- WORK ITEM
Pick up the passage on drug shop stocking and dispensing practices where it stops, and write its next paragraph.

TEXT SECTION section start

Relatedly, drug shop attendants indicated that their medicine stocking decisions were influenced by: medicines on demand, ministry of health recommended, most profitable medicines, and seasonal dynamics. These factors have also been identified in studies elsewhere [
56‐
58]. According to the NDA Act, drug shops are not expected to store and dispense antibiotics, except in exceptional circumstances where a drug shop is allowed to sell antibiotics especially if the drug shop is the only sources of such life-saving medicines for particular communities [
22]. Our study however, found that amoxicillin (syrup and capsules) was one of the commonly stocked and dispensed medicines at surveyed drug shops because of its high demand. In many cases, drug shops that stored antibiotics did not display them on the shelf for fear of reprisals from drug inspectors, but would provide the client the same on demand. In addition, drug shops were still found with stocks of medicines such as quinine that are no longer recommended as first-line treatment for malaria. Surprisingly, the study found that most drug shops had clinical guidelines and regulations available, yet it was clear that many drug sellers were not in many cases adhering to them. It was not apparently clear whether it was a deficiency in enforcement, inadequacy in training, or rather an issue of incentives for adherence. Reflecting on elicited factors that influence treatment practices, private retail drug shops were likely to promote the practice of self-medication, especially in circumstances where client preferences, and prescriptions that come with, were major considerations in dispensing decisions. Incentive mechanisms that enable drug shops to adhere to rules could be established, including strong monitoring and supervision and deregistration in cases of inappropriate practices [
59,
60].

TEXT SECTION section end
SOURCE MATERIAL section start

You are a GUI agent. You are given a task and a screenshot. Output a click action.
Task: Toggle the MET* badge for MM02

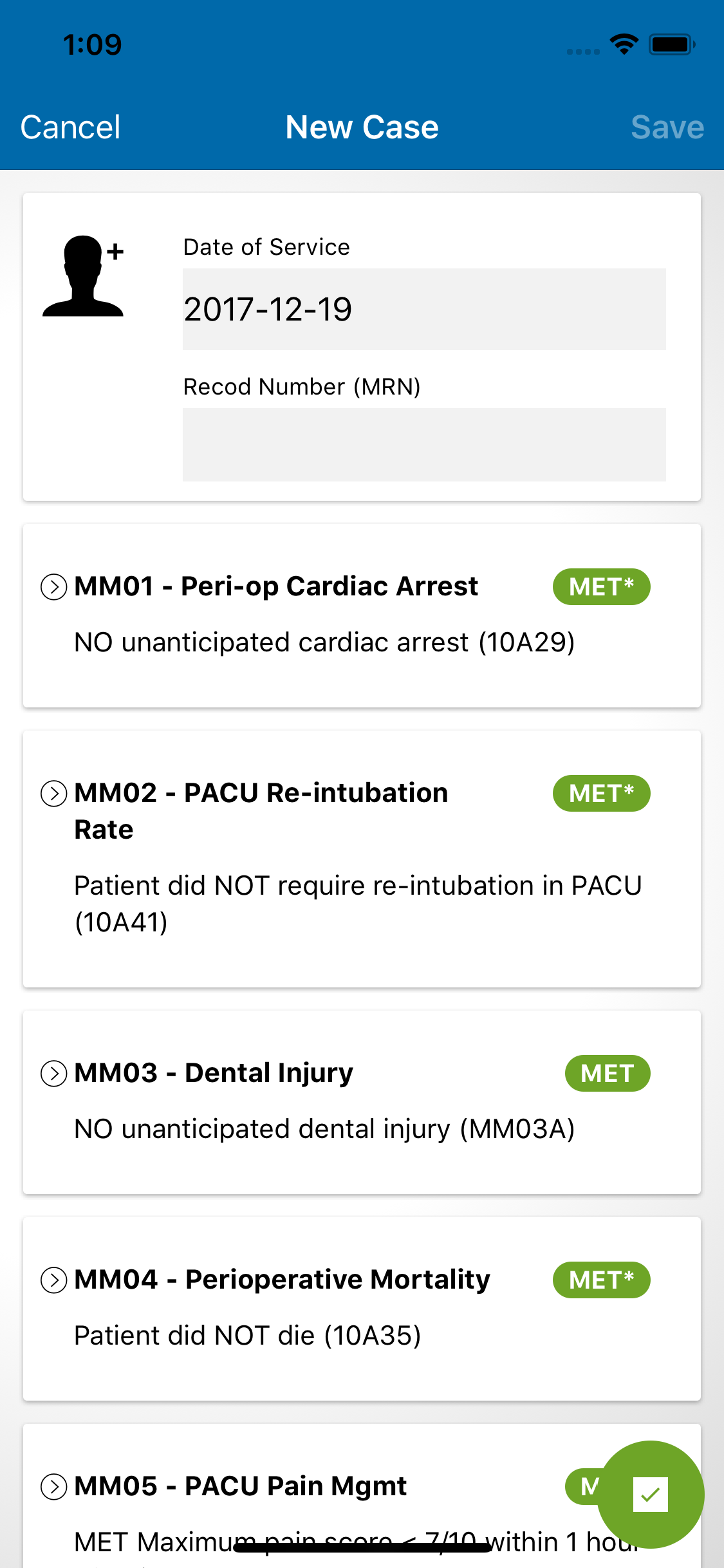(602, 793)
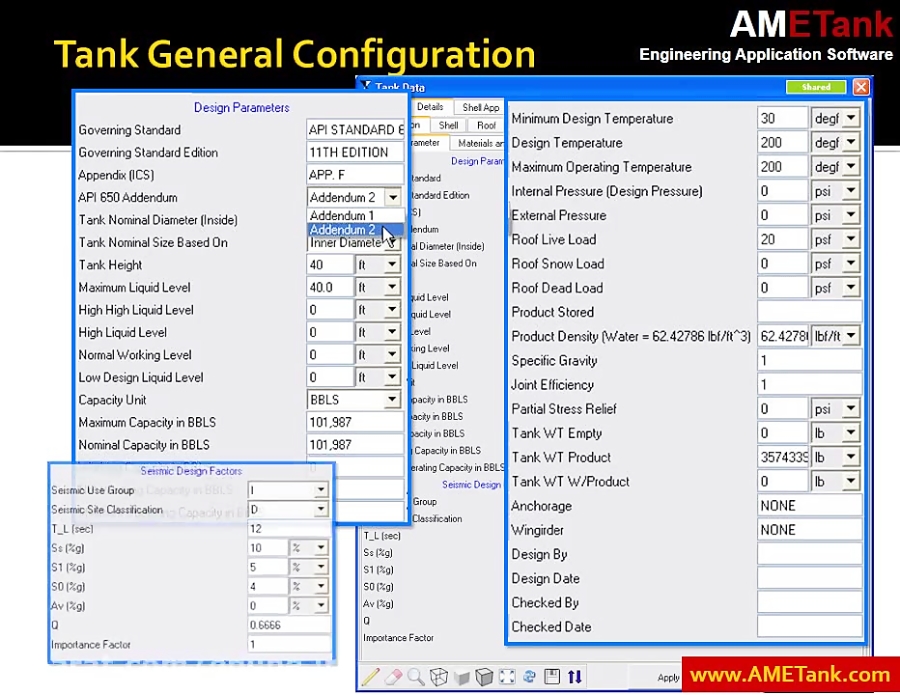Click the flat surface shading icon
Image resolution: width=900 pixels, height=695 pixels.
(x=461, y=678)
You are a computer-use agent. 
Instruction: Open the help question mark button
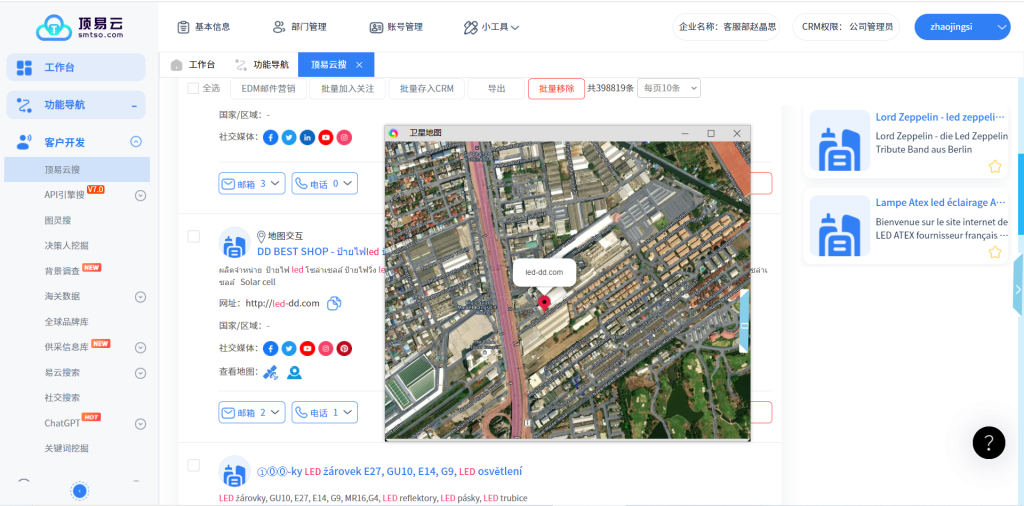pos(988,442)
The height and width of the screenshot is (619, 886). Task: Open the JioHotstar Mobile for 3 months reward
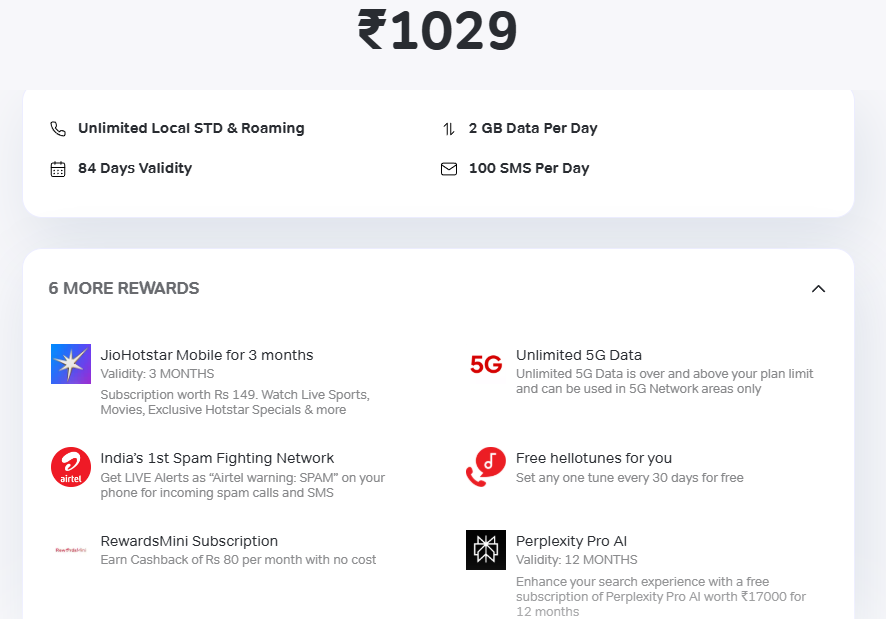pos(207,355)
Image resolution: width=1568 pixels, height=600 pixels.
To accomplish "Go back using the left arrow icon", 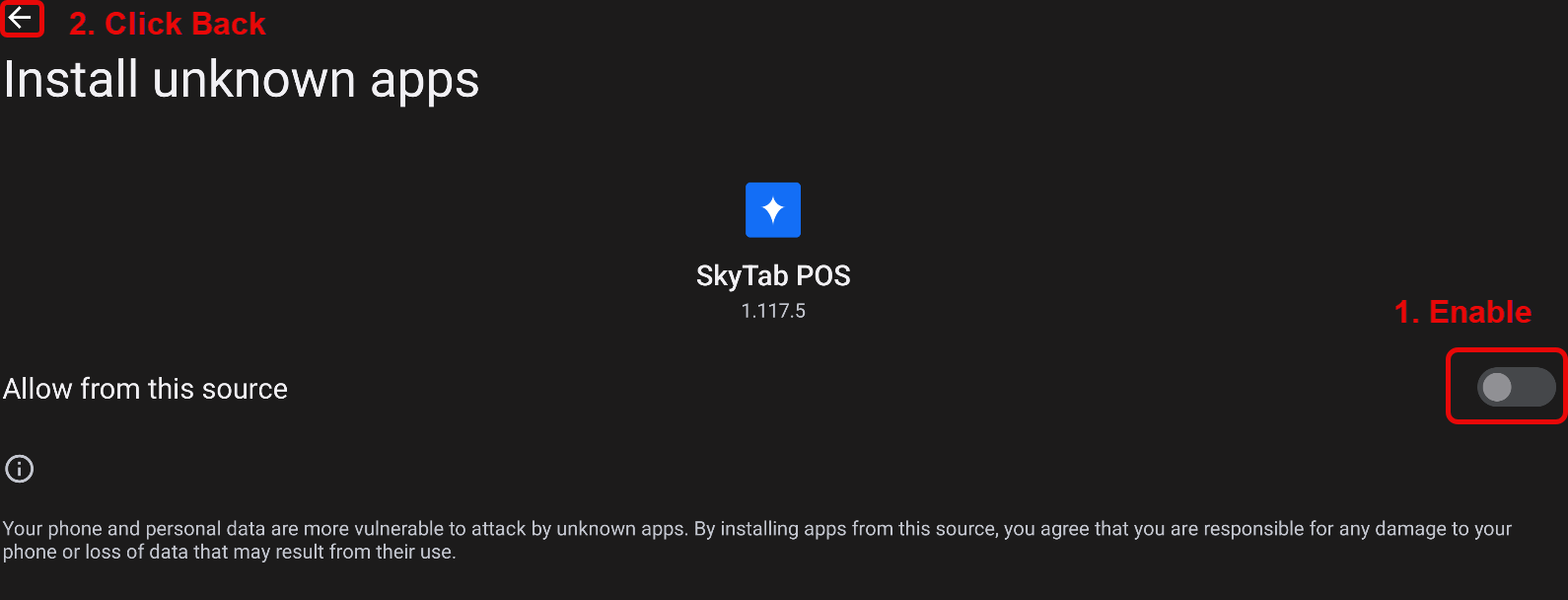I will (x=21, y=18).
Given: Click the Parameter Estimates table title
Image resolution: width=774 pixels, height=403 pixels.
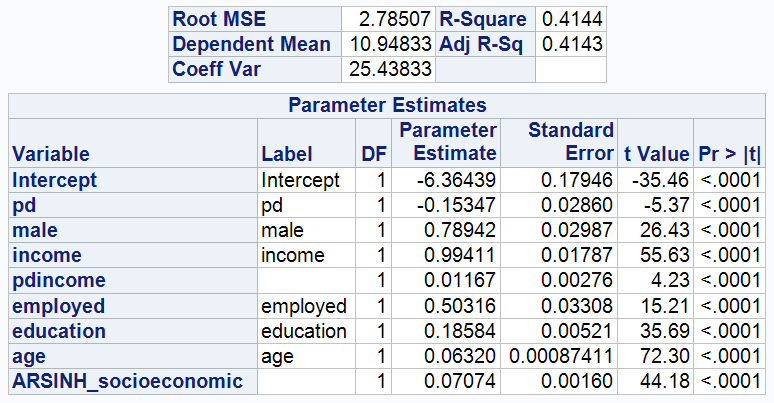Looking at the screenshot, I should pos(387,105).
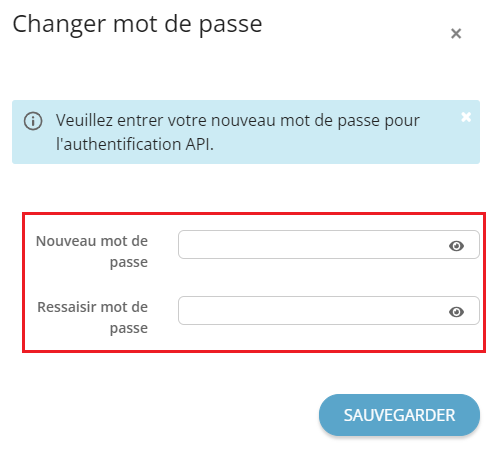Close the Changer mot de passe dialog

(456, 33)
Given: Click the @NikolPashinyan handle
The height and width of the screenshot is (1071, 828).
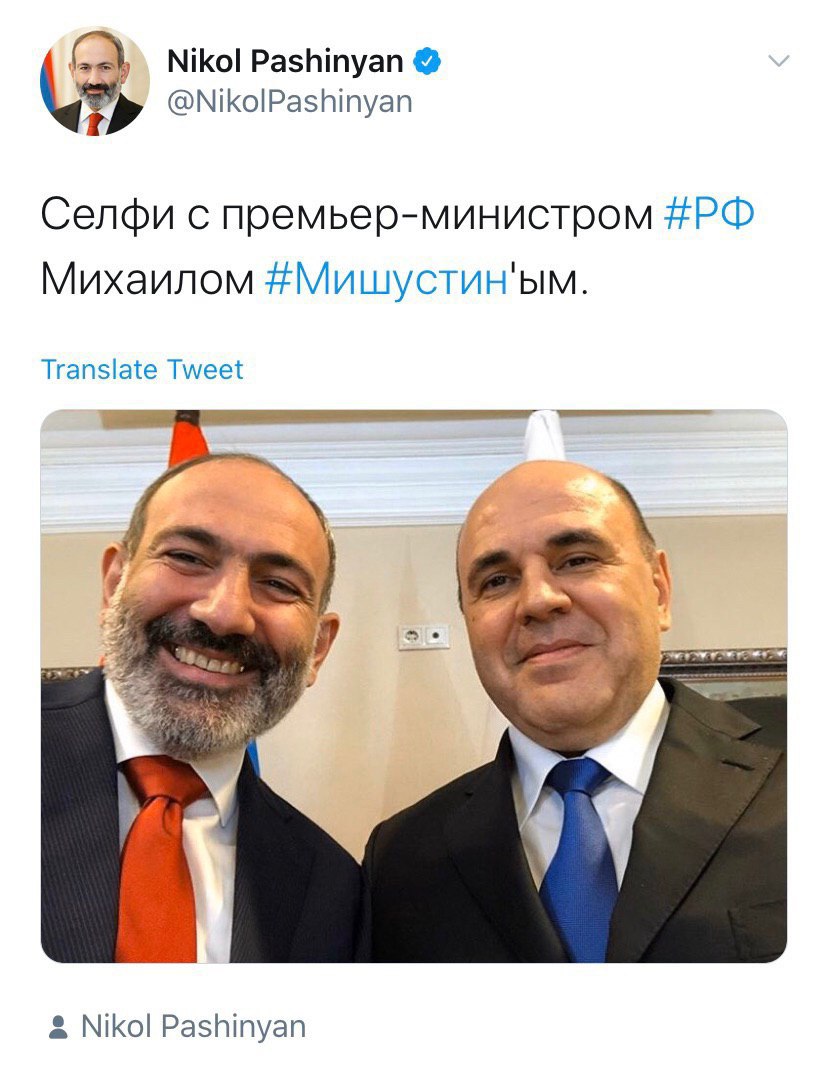Looking at the screenshot, I should 290,102.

SOURCE MATERIAL section end

- EXPECTED ANSWER
Finally, this study profiled the drug shop clients socioeconomically to get a basic understanding of the type of clients who procure medicines from the retail drug shops and the related equity issues. This study found that care-seekers of children under five years of age who sought care from retail drug shops during the survey period were mostly those who are unemployed, self-employed and less educated. In Uganda, it is not uncommon to find strong relationships between these strata and lower socioeconomic quintiles. It is important to note that the poor are also the most vulnerable to the burden of ill-health. Thus, interventions aimed at improving retail drug shop practices were likely to benefit the poor in society and ensure improved equity in access to health care. However to achieve higher equity, a mix of interventions, including consumer economic empowerment, and a stronger regulatory regime could cushion consumers against possible market distortions and exploitation in the form of high prices and poor quality of products and services. In addition, there is need to establish the right incentives that will influence provider and consumer behavior towards outcomes that are in public interest [
19] [
61,
62].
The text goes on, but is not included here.